INSTRUCTIONS FOR THE TASK: Return each line of the listing exactly as written.

DATA:
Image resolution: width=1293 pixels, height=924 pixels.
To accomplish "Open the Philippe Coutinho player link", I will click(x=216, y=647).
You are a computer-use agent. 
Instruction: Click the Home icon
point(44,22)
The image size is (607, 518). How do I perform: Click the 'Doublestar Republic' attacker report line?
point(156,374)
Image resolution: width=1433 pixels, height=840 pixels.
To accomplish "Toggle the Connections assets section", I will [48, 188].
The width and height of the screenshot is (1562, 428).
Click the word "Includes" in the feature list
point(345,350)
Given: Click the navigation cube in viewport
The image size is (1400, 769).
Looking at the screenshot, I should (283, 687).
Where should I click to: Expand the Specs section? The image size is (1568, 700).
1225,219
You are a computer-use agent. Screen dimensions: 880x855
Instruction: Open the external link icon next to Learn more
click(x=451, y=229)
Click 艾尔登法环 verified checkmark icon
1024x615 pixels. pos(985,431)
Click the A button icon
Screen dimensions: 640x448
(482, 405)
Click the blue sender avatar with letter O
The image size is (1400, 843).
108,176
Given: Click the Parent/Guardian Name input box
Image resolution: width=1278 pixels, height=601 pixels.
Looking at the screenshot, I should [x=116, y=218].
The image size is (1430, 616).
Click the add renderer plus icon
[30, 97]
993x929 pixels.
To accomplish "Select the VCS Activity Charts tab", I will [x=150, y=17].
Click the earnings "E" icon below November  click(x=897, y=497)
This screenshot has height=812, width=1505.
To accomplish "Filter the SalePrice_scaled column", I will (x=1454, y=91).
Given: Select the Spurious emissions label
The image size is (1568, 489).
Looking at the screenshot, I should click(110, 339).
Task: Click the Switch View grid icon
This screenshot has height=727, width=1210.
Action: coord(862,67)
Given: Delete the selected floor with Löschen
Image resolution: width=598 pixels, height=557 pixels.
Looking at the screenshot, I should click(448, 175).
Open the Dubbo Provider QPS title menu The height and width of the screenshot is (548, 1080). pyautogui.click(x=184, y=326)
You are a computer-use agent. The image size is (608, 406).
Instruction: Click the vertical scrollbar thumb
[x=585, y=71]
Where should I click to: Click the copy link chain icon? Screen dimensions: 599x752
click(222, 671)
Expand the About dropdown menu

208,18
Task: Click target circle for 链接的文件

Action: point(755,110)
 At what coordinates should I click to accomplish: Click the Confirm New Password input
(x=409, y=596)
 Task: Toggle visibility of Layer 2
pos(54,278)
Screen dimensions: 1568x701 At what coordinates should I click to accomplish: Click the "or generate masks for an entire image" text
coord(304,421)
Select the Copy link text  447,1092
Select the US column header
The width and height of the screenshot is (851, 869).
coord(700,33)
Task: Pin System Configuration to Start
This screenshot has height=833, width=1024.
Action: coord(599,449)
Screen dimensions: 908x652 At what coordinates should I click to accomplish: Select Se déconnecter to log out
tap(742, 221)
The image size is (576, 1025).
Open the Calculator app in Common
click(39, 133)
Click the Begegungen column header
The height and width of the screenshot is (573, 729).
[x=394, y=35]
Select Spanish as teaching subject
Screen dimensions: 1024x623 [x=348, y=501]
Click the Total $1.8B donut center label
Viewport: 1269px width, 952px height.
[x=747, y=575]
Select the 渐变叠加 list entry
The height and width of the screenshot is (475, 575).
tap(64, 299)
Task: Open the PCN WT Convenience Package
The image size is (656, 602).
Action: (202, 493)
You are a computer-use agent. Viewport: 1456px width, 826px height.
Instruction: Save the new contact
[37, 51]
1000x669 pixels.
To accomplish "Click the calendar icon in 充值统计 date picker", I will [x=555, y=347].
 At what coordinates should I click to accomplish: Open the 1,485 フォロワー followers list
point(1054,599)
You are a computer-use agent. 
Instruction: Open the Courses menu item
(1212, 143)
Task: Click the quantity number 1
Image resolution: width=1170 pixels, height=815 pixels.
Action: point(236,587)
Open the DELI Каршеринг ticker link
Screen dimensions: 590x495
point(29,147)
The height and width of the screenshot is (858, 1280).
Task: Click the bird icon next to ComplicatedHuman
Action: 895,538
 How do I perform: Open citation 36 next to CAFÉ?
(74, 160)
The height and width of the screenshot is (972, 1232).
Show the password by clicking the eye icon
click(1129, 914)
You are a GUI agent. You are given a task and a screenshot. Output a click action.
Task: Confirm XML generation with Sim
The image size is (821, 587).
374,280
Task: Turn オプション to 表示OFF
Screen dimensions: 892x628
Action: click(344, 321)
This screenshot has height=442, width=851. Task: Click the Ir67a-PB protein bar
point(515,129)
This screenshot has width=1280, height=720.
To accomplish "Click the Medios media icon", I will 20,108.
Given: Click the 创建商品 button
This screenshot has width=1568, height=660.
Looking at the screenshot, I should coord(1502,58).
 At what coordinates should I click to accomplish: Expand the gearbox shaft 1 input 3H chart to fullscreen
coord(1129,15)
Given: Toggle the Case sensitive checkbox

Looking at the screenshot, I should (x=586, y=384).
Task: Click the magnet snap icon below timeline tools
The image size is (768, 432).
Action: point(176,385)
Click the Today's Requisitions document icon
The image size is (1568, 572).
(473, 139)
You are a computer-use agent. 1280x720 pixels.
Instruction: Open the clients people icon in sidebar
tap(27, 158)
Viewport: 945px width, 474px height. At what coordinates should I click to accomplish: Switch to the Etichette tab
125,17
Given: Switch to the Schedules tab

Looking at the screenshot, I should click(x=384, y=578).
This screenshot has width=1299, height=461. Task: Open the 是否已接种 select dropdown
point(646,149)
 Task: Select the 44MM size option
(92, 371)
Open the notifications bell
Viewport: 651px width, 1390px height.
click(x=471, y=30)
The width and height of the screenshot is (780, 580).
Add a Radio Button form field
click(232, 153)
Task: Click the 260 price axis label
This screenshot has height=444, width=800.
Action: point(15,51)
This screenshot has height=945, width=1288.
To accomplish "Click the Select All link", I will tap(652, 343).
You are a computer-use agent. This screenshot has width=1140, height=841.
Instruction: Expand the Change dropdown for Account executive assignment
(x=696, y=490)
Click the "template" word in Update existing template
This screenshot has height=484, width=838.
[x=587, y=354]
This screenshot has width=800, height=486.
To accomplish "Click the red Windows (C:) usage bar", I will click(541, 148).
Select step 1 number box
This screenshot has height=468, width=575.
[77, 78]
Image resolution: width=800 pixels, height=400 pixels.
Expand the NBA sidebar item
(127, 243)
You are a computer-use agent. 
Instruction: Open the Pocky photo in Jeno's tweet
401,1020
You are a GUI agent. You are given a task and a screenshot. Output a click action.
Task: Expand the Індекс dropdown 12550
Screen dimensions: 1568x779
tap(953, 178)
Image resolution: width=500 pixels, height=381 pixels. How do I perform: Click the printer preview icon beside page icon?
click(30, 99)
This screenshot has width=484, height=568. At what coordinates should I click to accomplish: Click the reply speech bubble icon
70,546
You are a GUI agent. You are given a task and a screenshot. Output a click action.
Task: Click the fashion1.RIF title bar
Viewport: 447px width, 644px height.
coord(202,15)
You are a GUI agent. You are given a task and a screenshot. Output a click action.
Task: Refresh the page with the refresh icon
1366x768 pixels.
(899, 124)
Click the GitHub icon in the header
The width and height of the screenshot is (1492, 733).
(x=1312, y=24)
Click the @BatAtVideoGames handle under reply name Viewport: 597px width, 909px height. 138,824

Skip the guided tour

ANSWER BOX:
Image resolution: width=1293 pixels, height=924 pixels.
To accomplish "Open the Philippe Coutinho player link", I will click(x=216, y=647).
You are a computer-use agent. 
Instruction: Click the Home icon
point(44,22)
The image size is (607, 518). How do I perform: Click the 'Doublestar Republic' attacker report line?
point(156,374)
Image resolution: width=1433 pixels, height=840 pixels.
To accomplish "Toggle the Connections assets section", I will [48, 188].
The width and height of the screenshot is (1562, 428).
Click the word "Includes" in the feature list
point(345,350)
Given: Click the navigation cube in viewport
The image size is (1400, 769).
Looking at the screenshot, I should (283, 687).
Where should I click to: Expand the Specs section? The image size is (1568, 700).
1225,219
You are a computer-use agent. Screen dimensions: 880x855
Instruction: Open the external link icon next to Learn more
click(x=451, y=229)
Click 艾尔登法环 verified checkmark icon
1024x615 pixels. pos(985,431)
Click the A button icon
Screen dimensions: 640x448
(482, 405)
Click the blue sender avatar with letter O
The image size is (1400, 843).
108,176
Given: Click the Parent/Guardian Name input box
Image resolution: width=1278 pixels, height=601 pixels.
Looking at the screenshot, I should [x=116, y=218].
The image size is (1430, 616).
Click the add renderer plus icon
[30, 97]
993x929 pixels.
To accomplish "Select the VCS Activity Charts tab", I will [x=150, y=17].
Click the earnings "E" icon below November  click(x=897, y=497)
This screenshot has height=812, width=1505.
To accomplish "Filter the SalePrice_scaled column", I will (x=1454, y=91).
Given: Select the Spurious emissions label
The image size is (1568, 489).
Looking at the screenshot, I should click(110, 339).
Task: Click the Switch View grid icon
This screenshot has height=727, width=1210.
Action: coord(862,67)
Given: Delete the selected floor with Löschen
Image resolution: width=598 pixels, height=557 pixels.
Looking at the screenshot, I should click(448, 175).
Open the Dubbo Provider QPS title menu The height and width of the screenshot is (548, 1080). pyautogui.click(x=184, y=326)
You are a computer-use agent. The image size is (608, 406).
Instruction: Click the vertical scrollbar thumb
[x=585, y=71]
Where should I click to: Click the copy link chain icon? Screen dimensions: 599x752
click(222, 671)
Expand the About dropdown menu

208,18
Task: Click target circle for 链接的文件

Action: point(755,110)
 At what coordinates should I click to accomplish: Click the Confirm New Password input
(x=409, y=596)
 Task: Toggle visibility of Layer 2
pos(54,278)
Screen dimensions: 1568x701 At what coordinates should I click to accomplish: Click the "or generate masks for an entire image" text
coord(304,421)
Select the Copy link text  447,1092
Select the US column header
The width and height of the screenshot is (851, 869).
coord(700,33)
Task: Pin System Configuration to Start
This screenshot has height=833, width=1024.
Action: coord(599,449)
Screen dimensions: 908x652 At what coordinates should I click to accomplish: Select Se déconnecter to log out
tap(742, 221)
The image size is (576, 1025).
Open the Calculator app in Common
click(39, 133)
Click the Begegungen column header
The height and width of the screenshot is (573, 729).
[x=394, y=35]
Select Spanish as teaching subject
Screen dimensions: 1024x623 [x=348, y=501]
Click the Total $1.8B donut center label
Viewport: 1269px width, 952px height.
[x=747, y=575]
Select the 渐变叠加 list entry
The height and width of the screenshot is (475, 575).
tap(64, 299)
Task: Open the PCN WT Convenience Package
The image size is (656, 602).
Action: (202, 493)
You are a computer-use agent. Viewport: 1456px width, 826px height.
Instruction: Save the new contact
[37, 51]
1000x669 pixels.
To accomplish "Click the calendar icon in 充值统计 date picker", I will [x=555, y=347].
 At what coordinates should I click to accomplish: Open the 1,485 フォロワー followers list
point(1054,599)
You are a computer-use agent. 
Instruction: Open the Courses menu item
(1212, 143)
Task: Click the quantity number 1
Image resolution: width=1170 pixels, height=815 pixels.
Action: point(236,587)
Open the DELI Каршеринг ticker link
Screen dimensions: 590x495
point(29,147)
The height and width of the screenshot is (858, 1280).
Task: Click the bird icon next to ComplicatedHuman
Action: 895,538
 How do I perform: Open citation 36 next to CAFÉ?
(74, 160)
The height and width of the screenshot is (972, 1232).
Show the password by clicking the eye icon
click(1129, 914)
You are a GUI agent. You are given a task and a screenshot. Output a click action.
Task: Confirm XML generation with Sim
The image size is (821, 587).
374,280
Task: Turn オプション to 表示OFF
Screen dimensions: 892x628
Action: click(344, 321)
This screenshot has height=442, width=851. Task: Click the Ir67a-PB protein bar
point(515,129)
This screenshot has width=1280, height=720.
To accomplish "Click the Medios media icon", I will 20,108.
Given: Click the 创建商品 button
This screenshot has width=1568, height=660.
Looking at the screenshot, I should coord(1502,58).
 At what coordinates should I click to accomplish: Expand the gearbox shaft 1 input 3H chart to fullscreen
coord(1129,15)
Given: Toggle the Case sensitive checkbox

Looking at the screenshot, I should (x=586, y=384).
Task: Click the magnet snap icon below timeline tools
The image size is (768, 432).
Action: point(176,385)
Click the Today's Requisitions document icon
The image size is (1568, 572).
(473, 139)
You are a computer-use agent. 1280x720 pixels.
Instruction: Open the clients people icon in sidebar
tap(27, 158)
Viewport: 945px width, 474px height. At what coordinates should I click to accomplish: Switch to the Etichette tab
125,17
Given: Switch to the Schedules tab

Looking at the screenshot, I should click(x=384, y=578).
This screenshot has width=1299, height=461. Task: Open the 是否已接种 select dropdown
point(646,149)
 Task: Select the 44MM size option
(92, 371)
Open the notifications bell
Viewport: 651px width, 1390px height.
click(x=471, y=30)
The width and height of the screenshot is (780, 580).
Add a Radio Button form field
click(232, 153)
Task: Click the 260 price axis label
This screenshot has height=444, width=800.
Action: point(15,51)
This screenshot has height=945, width=1288.
To accomplish "Click the Select All link", I will tap(652, 343).
You are a computer-use agent. This screenshot has width=1140, height=841.
Instruction: Expand the Change dropdown for Account executive assignment
(x=696, y=490)
Click the "template" word in Update existing template
This screenshot has height=484, width=838.
[x=587, y=354]
This screenshot has width=800, height=486.
To accomplish "Click the red Windows (C:) usage bar", I will click(541, 148).
Select step 1 number box
This screenshot has height=468, width=575.
[77, 78]
Image resolution: width=800 pixels, height=400 pixels.
Expand the NBA sidebar item
(127, 243)
You are a computer-use agent. 
Instruction: Open the Pocky photo in Jeno's tweet
401,1020
You are a GUI agent. You are given a task and a screenshot. Output a click action.
Task: Expand the Індекс dropdown 12550
Screen dimensions: 1568x779
tap(953, 178)
Image resolution: width=500 pixels, height=381 pixels. How do I perform: Click the printer preview icon beside page icon?
click(30, 99)
This screenshot has width=484, height=568. At what coordinates should I click to accomplish: Click the reply speech bubble icon
70,546
You are a GUI agent. You are given a task and a screenshot. Output a click action.
Task: Click the fashion1.RIF title bar
Viewport: 447px width, 644px height.
coord(202,15)
You are a GUI agent. You are given a task and a screenshot. Output a click action.
Task: Refresh the page with the refresh icon
1366x768 pixels.
(899, 124)
Click the GitHub icon in the header
The width and height of the screenshot is (1492, 733).
(x=1312, y=24)
Click the @BatAtVideoGames handle under reply name Viewport: 597px width, 909px height. 138,824

Skip the guided tour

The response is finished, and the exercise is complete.